Available Data: - Event data (passes, shots, carries, pressures, duels, etc.) - Lineup data - Match metadata - 360 freeze-frame data (for select matches)
Competitions Included (selection): - FIFA World Cup (Men's and Women's, multiple editions) - UEFA Euro (multiple editions) - FA Women's Super League (multiple seasons) - La Liga (select seasons) - UEFA Champions League (select seasons) - National Women's Soccer League (NWSL) - Indian Super League - Various international tournaments
Format: JSON files organized by competition, season, and match.
Access via Python:
# Using the statsbombpy library
pip install statsbombpy
from statsbombpy import sb
competitions = sb.competitions()
events = sb.events(match_id=3869685)
Coordinate System: 120 x 80 yards, origin at bottom-left, attacking direction left to right.
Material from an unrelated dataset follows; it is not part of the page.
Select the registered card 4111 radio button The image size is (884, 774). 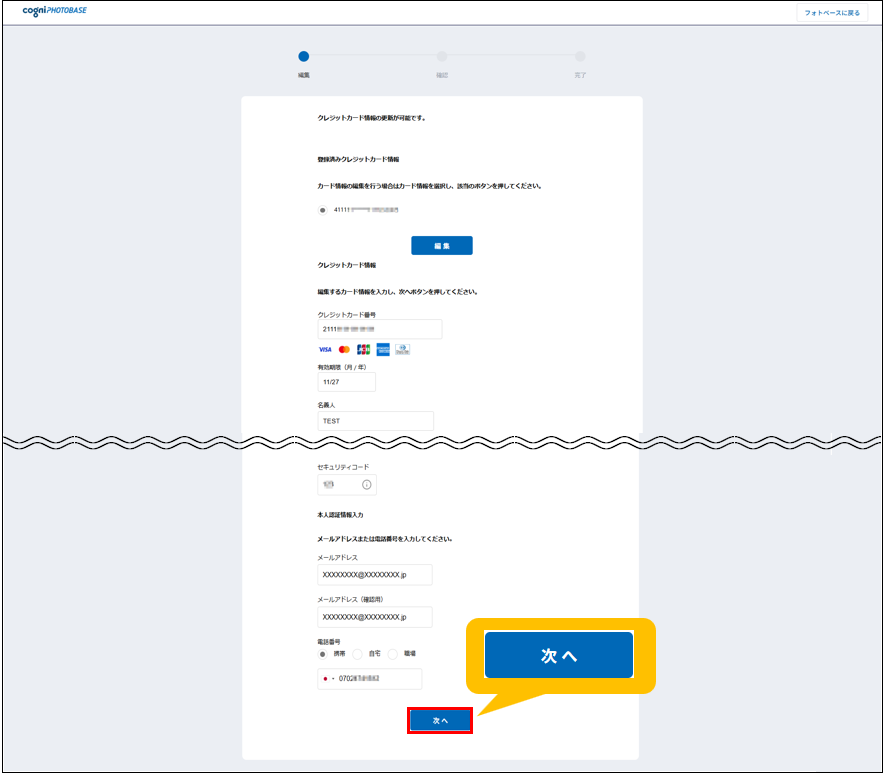[322, 210]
License: Free for non-commercial use with attribution. See the StatsBomb data use agreement for details.
D.1.2 FBref
URL: https://fbref.com
FBref, powered by Sports Reference, provides comprehensive aggregated statistics for professional soccer leagues worldwide.
Available Data: - Player-level statistics (standard, shooting, passing, defensive, possession, etc.) - Team-level statistics - Match reports with advanced metrics - Expected goals and expected assists (via StatsBomb/Opta) - Scouting reports with percentile rankings
Coverage: - Top 5 European leagues (England, Spain, Germany, Italy, France) - Major secondary leagues (Netherlands, Portugal, Belgium, etc.) - UEFA Champions League and Europa League - Major international tournaments - Historical data going back several decades (with varying detail)
Access: Web scraping (respect robots.txt and rate limits). No official API.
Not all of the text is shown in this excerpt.